Let $a, b, c, d$ be natural numbers such that $a + b + c + d = 2018$. Find the minimum value of the expression: $$E = (a-b)^2 + 2(a-c)^2 + 3(a-d)^2+4(b-c)^2 + 5(b-d)^2 + 6(c-d)^2.$$
Problem
Source: 2018 Romanian NMO grade VIII P2
Tags: algebra, inequalities, number theory
rms
09.09.2024 20:32
parmenides51 wrote: Let $a, b, c, d$ be natural numbers such that $a + b + c + d = 2018$. Find the minimum value of the expression: $$E = (a-b)^2 + 2(a-c)^2 + 3(a-d)^2+4(b-c)^2 + 5(b-d)^2 + 6(c-d)^2.$$ Translated from here:
We show that the minimum sought is 14.
This value is indeed reached, for example, if \(a = b = 505\) and \(c = d = 504\).

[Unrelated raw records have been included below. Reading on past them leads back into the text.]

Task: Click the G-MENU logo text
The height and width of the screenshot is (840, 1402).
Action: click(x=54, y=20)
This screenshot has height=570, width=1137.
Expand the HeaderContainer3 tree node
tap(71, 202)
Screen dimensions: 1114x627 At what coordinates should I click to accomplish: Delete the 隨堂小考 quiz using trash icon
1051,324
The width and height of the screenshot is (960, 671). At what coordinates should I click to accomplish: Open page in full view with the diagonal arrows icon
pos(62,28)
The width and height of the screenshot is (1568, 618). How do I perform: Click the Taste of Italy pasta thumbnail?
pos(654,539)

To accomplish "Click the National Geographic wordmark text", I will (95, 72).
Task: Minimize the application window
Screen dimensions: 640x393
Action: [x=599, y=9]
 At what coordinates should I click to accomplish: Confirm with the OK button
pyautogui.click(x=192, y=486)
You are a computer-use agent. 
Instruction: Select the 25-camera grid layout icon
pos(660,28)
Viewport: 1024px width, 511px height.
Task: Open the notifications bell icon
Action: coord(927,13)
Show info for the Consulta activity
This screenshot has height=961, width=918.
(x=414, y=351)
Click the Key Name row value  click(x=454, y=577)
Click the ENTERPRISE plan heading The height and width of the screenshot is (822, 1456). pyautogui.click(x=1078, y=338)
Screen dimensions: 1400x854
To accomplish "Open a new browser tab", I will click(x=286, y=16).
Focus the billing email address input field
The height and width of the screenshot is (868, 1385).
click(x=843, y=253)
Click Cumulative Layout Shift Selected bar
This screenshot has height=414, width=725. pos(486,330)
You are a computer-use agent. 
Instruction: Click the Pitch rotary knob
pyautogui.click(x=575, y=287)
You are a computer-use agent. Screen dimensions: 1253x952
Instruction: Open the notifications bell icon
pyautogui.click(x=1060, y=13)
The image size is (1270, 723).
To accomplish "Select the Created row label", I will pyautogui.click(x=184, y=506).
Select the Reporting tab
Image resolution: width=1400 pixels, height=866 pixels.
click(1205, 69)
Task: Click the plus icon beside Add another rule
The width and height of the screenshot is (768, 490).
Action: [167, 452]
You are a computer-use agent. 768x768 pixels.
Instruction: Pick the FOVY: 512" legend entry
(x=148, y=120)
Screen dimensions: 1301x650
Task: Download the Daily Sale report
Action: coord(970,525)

Since 2018 is not divisible by 4, the numbers \(a, b, c, d\) cannot all be equal.
If three of them are equal, then three of the squares are 0, while the other three are non-zero. Moreover, the four numbers must have the same parity, so the other squares are at least 4. Thus, \(E \geq 4 + 2 \cdot 4 \cdot 3 \cdot 4 > 14\).
If two of the numbers are equal, and the other two are different (from these two and from each other), then \(E \geq 1 + 2 + 3 + 4 + 5 = 15 > 14\).
If two of the numbers are equal, and the other two are also equal, then:
- \(a = b\), \(c = d\) implies \(E \geq 2 + 3 + 4 + 5 = 14\),
- \(a = c\), \(b = d\) implies \(E \geq 1 + 3 + 4 + 6 = 14\),
- \(a = d\), \(b = c\) implies \(E \geq 1 + 2 + 5 + 6 = 14\).
Finally, if \(a, b, c, d\) are all different in pairs, then \(E \geq 1 + 2 + 3 + 4 + 5 + 6 > 14\).